J'espère que vous me pardonnerez d'intervenir cavalièrement dans ce long sujet qui s'étale depuis déjà une quinzaine de pages, mais j'ai le regret de signaler que la manière même dont est posé le sujet, d'un point de vue politique, est biaisée.
Pour poser les choses, précisons que j'ai suivi des études en sciences politiques et en sociologie politique, ce qui explique certainement ma manière de voir les choses sur ce sujet.
En soi, pour quelqu'un qui possède des connaissances en sciences politiques ou en philosophie politique (parfois ramené à une simple "histoire des idées politiques"), essayer de juger une idéologie à travers le prisme "droite/gauche" est, excusez-moi, au mieux le signe d'une inculture politique, au pire d'un parti-pris.
Ceci assené, excusez-moi encore, je m'explique brièvement avant de revenir au sujet.
La distinction "droite/gauche" (qu'on sera je crois avisé de toujours mettre en parenthèses dans le cadre d'une discussion historique sérieuse) est une création attribuée à la Révolution Française, au temps où les députés de 1789 se rangèrent en ordre dans un hémicycle selon leurs convictions, du côté droit (face au président) pour les conservateurs, du côté gauche pour les républicains (pour faire très vite).

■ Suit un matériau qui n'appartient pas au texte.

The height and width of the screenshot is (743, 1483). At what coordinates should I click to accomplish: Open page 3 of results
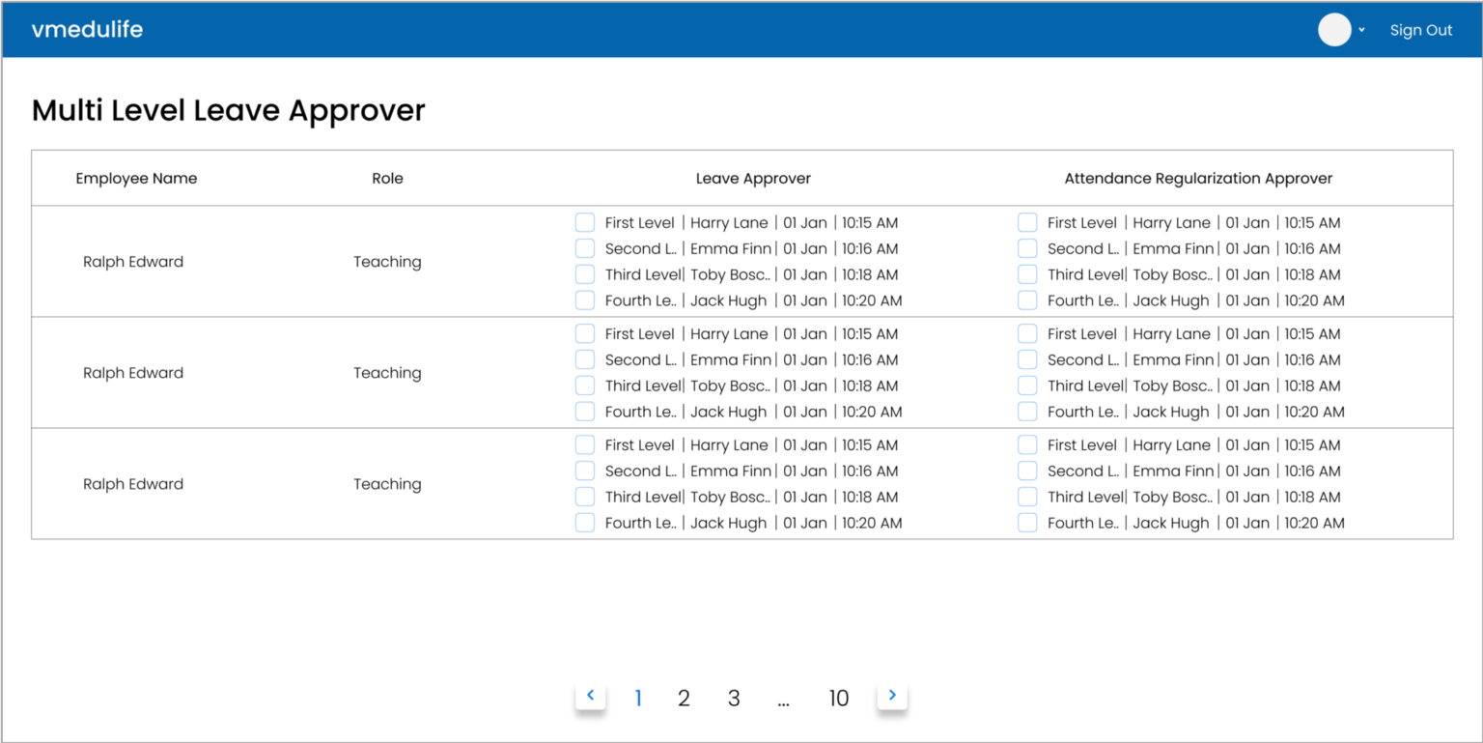734,697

Le problème, si l'on peut dire, est qu'en soi, le positionnement dans l'hémicycle ne dit rien sur les convictions politiques et sociales des députés. C'est juste une manière conventionnelle (...) de distinguer entre des solidarités politiques distinctes, ou autrement dit, entre des groupes de croyance et d'appartenance politique.

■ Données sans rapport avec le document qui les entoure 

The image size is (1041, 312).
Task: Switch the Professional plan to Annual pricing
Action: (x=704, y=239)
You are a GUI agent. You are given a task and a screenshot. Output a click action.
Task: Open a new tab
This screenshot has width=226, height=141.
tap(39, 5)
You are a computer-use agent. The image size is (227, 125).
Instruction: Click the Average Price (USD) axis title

De ce substrat formel, il est déjà difficile de tirer des conclusions sur l'idéologie revendiquée par un député selon la place qu'il choisit d'occuper, si on se place en un moment M, qui correspond à la photographie qu'on peut faire du positionnement politique des uns et des autres. Si on y ajoute la durée, le temps qui passe, ou disons simplement la dimension historique, cela devient encore plus difficile. Pour expliciter, quelques exemples vite choisis. Le nationalisme est depuis quelques décennies, en France, considéré comme un marqueur idéologique "de droite", conservateur. Il n'en fût pas toujours ainsi. La notion moderne de Nation et son corollaire la pensée du nationalisme sont considérés comme une création "de gauche", avec comme moment fort la Fête de la Convention, certes, mais surtout la célébration de Valmy et la "levée en masse" de Danton. Lire Michelet est de ce point de vue très éclairant, l'exaltation de la République s'y confondant avec celle de la France. Le changement qui fait passer cette idée du côté des conservateurs se situe plus ou moins entre 1871 et l'écrasement de la Commune de Paris, et l'Affaire Dreyfus. Evolution symbolisée par le passage du camp des républicains à celui des conservateurs de personnalités comme Charles Péguy. Pourtant, force est de constater qu'il existe encore des courants "de gauche" à l'heure actuelle qui se considèrent toujours "nationalistes", au sens d'une exaltation de la République qui se confond avec celle de la France. Un d'entre eux fût à un moment symbolisé par M. Chevènement.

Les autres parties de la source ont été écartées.